- _Task data_
★ ★ ★ ★ ★

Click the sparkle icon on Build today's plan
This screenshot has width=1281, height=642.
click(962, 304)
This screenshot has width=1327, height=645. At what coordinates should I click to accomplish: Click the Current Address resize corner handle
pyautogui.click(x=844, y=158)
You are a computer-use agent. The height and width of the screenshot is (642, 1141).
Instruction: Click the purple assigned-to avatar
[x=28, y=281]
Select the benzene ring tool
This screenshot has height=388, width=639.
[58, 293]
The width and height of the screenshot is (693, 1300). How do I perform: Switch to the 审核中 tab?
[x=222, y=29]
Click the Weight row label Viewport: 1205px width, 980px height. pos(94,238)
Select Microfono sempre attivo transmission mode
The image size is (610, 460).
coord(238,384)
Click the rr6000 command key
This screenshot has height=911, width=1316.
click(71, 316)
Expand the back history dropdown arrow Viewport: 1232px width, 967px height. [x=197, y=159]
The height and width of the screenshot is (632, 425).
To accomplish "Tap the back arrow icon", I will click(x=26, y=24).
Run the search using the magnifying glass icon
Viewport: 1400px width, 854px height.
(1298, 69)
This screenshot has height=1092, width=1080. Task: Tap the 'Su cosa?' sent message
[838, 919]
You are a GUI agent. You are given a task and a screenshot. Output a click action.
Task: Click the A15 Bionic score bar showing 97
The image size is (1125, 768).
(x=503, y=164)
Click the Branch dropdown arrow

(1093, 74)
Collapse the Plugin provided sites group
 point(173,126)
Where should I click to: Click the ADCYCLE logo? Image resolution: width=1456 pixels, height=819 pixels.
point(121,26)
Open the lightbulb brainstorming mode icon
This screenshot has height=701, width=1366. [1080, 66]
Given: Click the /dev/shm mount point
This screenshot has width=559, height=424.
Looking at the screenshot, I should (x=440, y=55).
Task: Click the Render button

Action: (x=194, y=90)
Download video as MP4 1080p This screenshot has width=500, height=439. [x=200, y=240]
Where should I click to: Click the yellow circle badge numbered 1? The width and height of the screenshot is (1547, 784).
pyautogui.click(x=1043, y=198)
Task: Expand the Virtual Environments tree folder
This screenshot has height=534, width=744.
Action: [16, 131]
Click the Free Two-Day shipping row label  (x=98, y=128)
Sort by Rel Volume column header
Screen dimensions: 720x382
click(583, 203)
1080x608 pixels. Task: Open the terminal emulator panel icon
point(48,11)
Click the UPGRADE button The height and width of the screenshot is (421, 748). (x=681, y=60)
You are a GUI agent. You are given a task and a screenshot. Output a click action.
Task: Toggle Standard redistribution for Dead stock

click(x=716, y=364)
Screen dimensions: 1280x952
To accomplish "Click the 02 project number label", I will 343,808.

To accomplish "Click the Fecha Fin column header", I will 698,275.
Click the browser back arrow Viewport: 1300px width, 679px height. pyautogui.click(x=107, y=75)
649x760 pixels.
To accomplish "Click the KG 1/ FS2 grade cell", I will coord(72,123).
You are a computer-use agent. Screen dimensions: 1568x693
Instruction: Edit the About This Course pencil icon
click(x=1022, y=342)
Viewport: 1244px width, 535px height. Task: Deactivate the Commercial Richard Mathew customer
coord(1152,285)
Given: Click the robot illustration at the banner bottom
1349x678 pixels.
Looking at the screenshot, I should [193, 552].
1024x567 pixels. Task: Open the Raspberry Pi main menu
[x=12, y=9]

★ ★ ★ ★ ★

- _Work to be completed_
Once you have counted the lines of the records that contain the word "label", give the count and nothing else.

- _Exercise result_
3